# Troubleshooting the CNC spindle



## macardoso (May 18, 2021)

Ran into a bit of an issue yesterday and thought I might share my troubleshooting because I found it interesting.

My G0704 spindle is a custom design running an Alley Bradley MPL-A330P-MJ22AA AC Servo motor (1.8kW, 5000 rpm) and a 2098-DSD-020 servo drive (2kW).

This has been running for a few years really without issue, but yesterday when running a program the CNC would fault out when stopping the spindle for a tool change. This happened repeatedly and I had to stop what I was working on. The drive fault status goes to an input on the CNC so the program ESTOPs when there is a fault and displays an error message. When I opened the cabinet, the spindle drive would always be faulted on E10 - DC Bus Overvoltage.

The drives are powered at 240VAC and carry a nominal bus voltage of 325VDC. The DC bus overvoltage limit is 400VDC.

I just learned that the Ultra 3000 drives under the 3kW flavor do not have any DC bus shunting capacity so it can only absorb a small amount of energy which charges up the DC bus. The bus can only discharge by applying power to the motor or through natural resistive discharge (~80V/s).

Here is a graph of spindle speed (forwards is negative velocity the way mine is configured). The spindle decels from -5000 rpm to 0 rpm over ~800ms. During this time the DC bus (blue) charges up from ~330VDC to ~380VDC and then dissipates back to 330VDC.
	

		
			
		

		
	




Compare this with a similar trend, except this time the bus charges up past 400VDC and the drive trips on E10 - DC Bus Overvoltage and the commanded velocity (red) is programatically set to 0 rpm.




The Ultra 3000 specification manual states the drive (when powered at 230VAC) can absorb 51 Joules (J) of kinetic energy before the bus trips out on overvoltage. Since I power mine at 240VAC I can extrapolate the absorption capacity to be ~44.5J.




Using Solidworks, a quick approximation of the spindle + pulleys + servo motor rotational inertia to be ~0.008 lb*ft^2 (motor = 0.002847 lb*ft^2). When spinning at 5000rpm, this equates to a rotational kinetic energy of 46.21J. This is more than the 44.5J the drive can dissipate. The larger the tool installed, the higher this kinetic energy, although not by much.
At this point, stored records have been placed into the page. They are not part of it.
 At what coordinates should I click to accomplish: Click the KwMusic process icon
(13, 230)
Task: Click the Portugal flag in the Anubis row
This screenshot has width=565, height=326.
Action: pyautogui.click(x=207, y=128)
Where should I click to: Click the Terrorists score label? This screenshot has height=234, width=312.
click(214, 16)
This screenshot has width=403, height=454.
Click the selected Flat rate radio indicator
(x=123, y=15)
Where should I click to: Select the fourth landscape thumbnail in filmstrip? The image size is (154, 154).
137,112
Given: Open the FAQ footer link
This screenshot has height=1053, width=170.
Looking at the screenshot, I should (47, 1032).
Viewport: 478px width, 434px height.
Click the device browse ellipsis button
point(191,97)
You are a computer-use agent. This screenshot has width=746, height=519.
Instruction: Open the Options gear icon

I think I have gotten away without issue in the past because the spindle is approximately 90% efficient (10% of energy is dissipated in the belts and bearings as waste heat), so only 90% of the tool energy needs to be regenerated by the drive. I do not know why it has started causing issues now, perhaps something has loosened up and the spindle efficiency has increased.
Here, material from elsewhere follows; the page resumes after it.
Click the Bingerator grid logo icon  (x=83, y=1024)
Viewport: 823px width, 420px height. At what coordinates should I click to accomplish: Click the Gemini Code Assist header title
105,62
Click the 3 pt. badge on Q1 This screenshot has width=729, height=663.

Anyways, my short term solution is to increase the accel and decel time from 800ms to 3.2 seconds which should give the DC bus more time to naturally dissipate. If that doesn't work, I have a 2090-UCSR-A300 Active Shunt Module which can be added alongside the drive to offer 300W of continuous shunting capacity (4kW peak). This is more than enough to handle any spindle shunting needs.
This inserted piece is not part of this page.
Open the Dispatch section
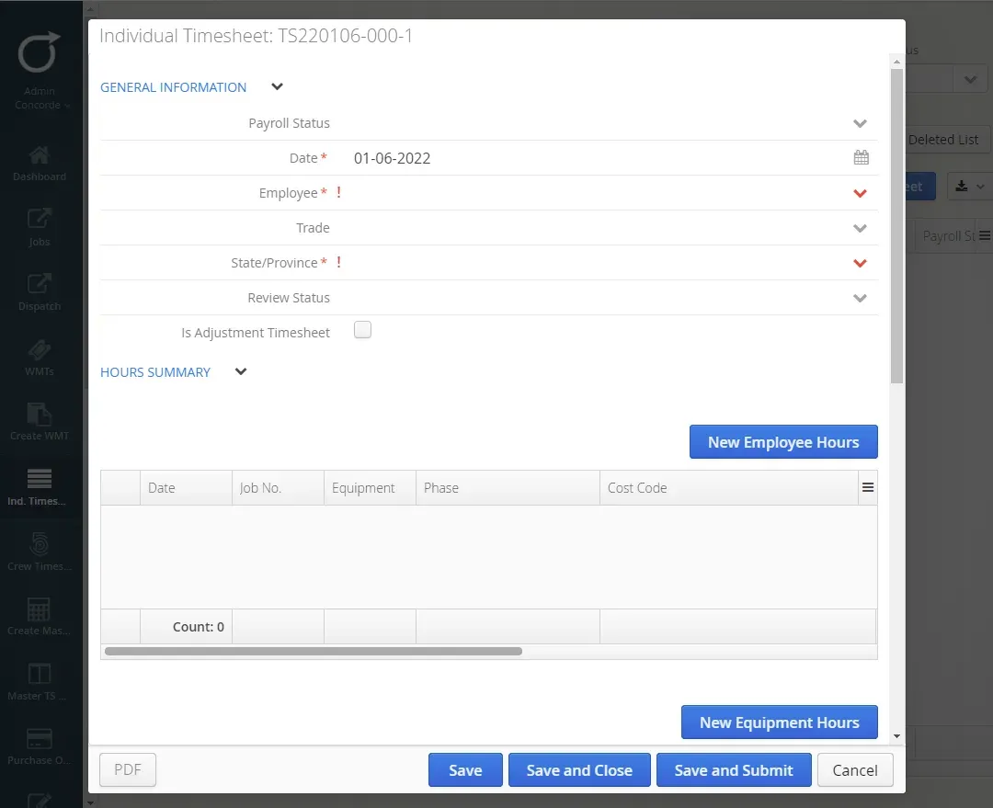pyautogui.click(x=40, y=290)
Just thought this was an interesting exercise.

Mike


----------



## spumco (May 18, 2021)

I assume you're talking about this little bad boy?




That's a bummer it can't take a cheap passive resistor.  Odd... most of the VFD's and amps I've read about (or own) all have internal DC bus connections for a simple resistor until you get up to higher power models (>2-4kW).  The Ultra 3k seems backwards...

Some of the VFD's I've used have a feature to limit overvoltage trips.  You set the decel pretty aggressive, and the drive will attempt to slow the motor down as fast as you command... but it monitors the DC bus and reduces decel rate as the bus voltage approaches trip level.  Works great on my friend's big mill spindle (NT40 taper, lots of inertia, geared head) whei I was tuning the VFD for him.

Sadly, I don't see anything in the U3K manual about that sort of thing.

Something to consider... rigid tapping (assuming you do it).  Might want to air cut a few times if the drive is now doing a 3 second decel - the over-run may have changed enough to surprise you on a blind hole.

As usual, thanks for the education.

-R


----------



## macardoso (May 19, 2021)

spumco said:


> I assume you're talking about this little bad boy?
> 
> View attachment 366383
> 
> ...


Morning Ralph   

Yeah, that is exactly the guy I was referring to. It is a box, about the exact same size as an Ultra 3000 2kW drive and all it does is shunt bus voltage. This was made in the good ole' days when things were adjusted with potentiometers rather than software. Voltage goes too high, resistor goes on.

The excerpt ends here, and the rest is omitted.